Riding characteristics of hard-tire big wheels are very different. Whereas a 36" tire generally wants to go straight, you will find the opposite on a low-friction, skinny tire. People riding my big wheel for the first time usually find themselves wobbling wildly from side to side, as there is so little friction to prevent it. This goes away once you get used to the idea. Then you can do amazing swooping turns, loops, spins and pirouettes. I always wish my 36ers could turn sharper and do spins. The big wheel is my ride of choice for parades. Big and showy, fast, and easy to get on and off. If you’ve ever been trapped on top of a tall giraffe for a long parade, you know what I mean by being trapped.
Cranks: my 45" big wheel still has the cottered, 6.5" (165mm) cranks that it came with. They have always provided the right amount of leverage, while allowing for more speed than I need (clocked once around 22-23 mph).

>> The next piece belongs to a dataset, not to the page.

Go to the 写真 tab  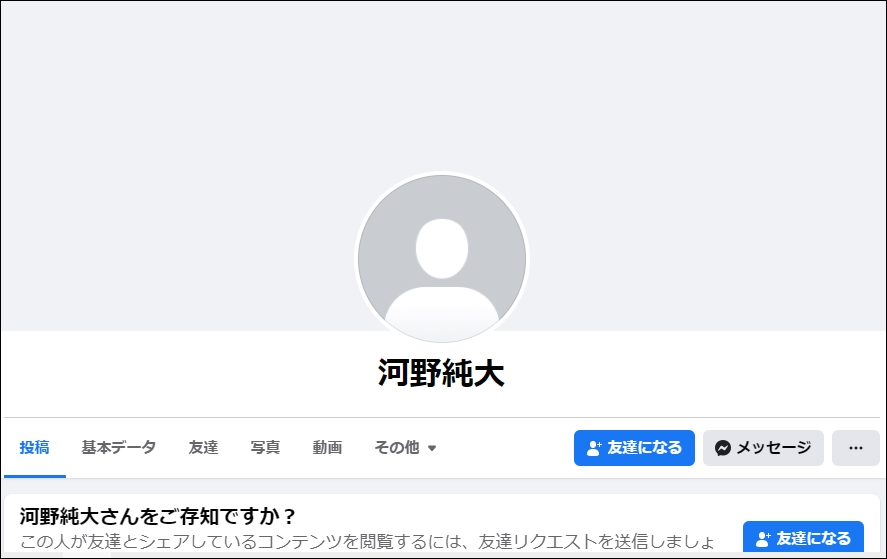coord(265,448)
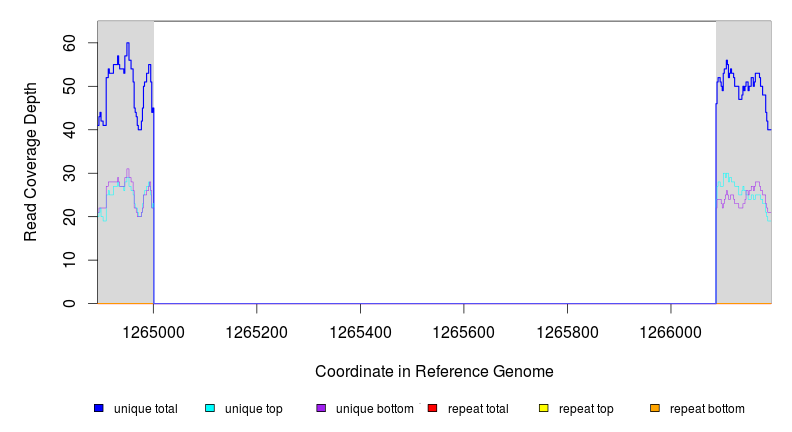Click the red repeat total legend swatch
Screen dimensions: 792x432
coord(432,409)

For anyone else shopping for a commuting uni, I highly recommend a 36" uni (your choice), Schlumpf as an optional upgrade. If I had to ride 100 miles tomorrow, it would definitely be on one of my 36ers. Either one, the geared or ungeared, before I would consider my 45". On the other hand, if you want to make a “big” impression, and have a really cool looking thing to ride, a large wheel is it! Remember to consider transportation in the equation. My 45" wheel did not fit in the car I had when I bought it (see below). I had to mount it on the back bumper, which looked cool, but was not great in bad weather. In my next car, a 1979 Subaru wagon, it only fit in diagonally and with both back seats down. This eventually led to me owning a VW Bus, and later a string of minivans from 1995-present. When it comes to cars, wheel size matters!
What is the shortest distance you can have from top of seat to bottom of axel of the peddle i have a 32" leg and want a 52" uni. I ride a 36" and have about 7" from the tire. Is that a kh seat too And what’s it like to ride.
You could always get the 48" model if you’re worried.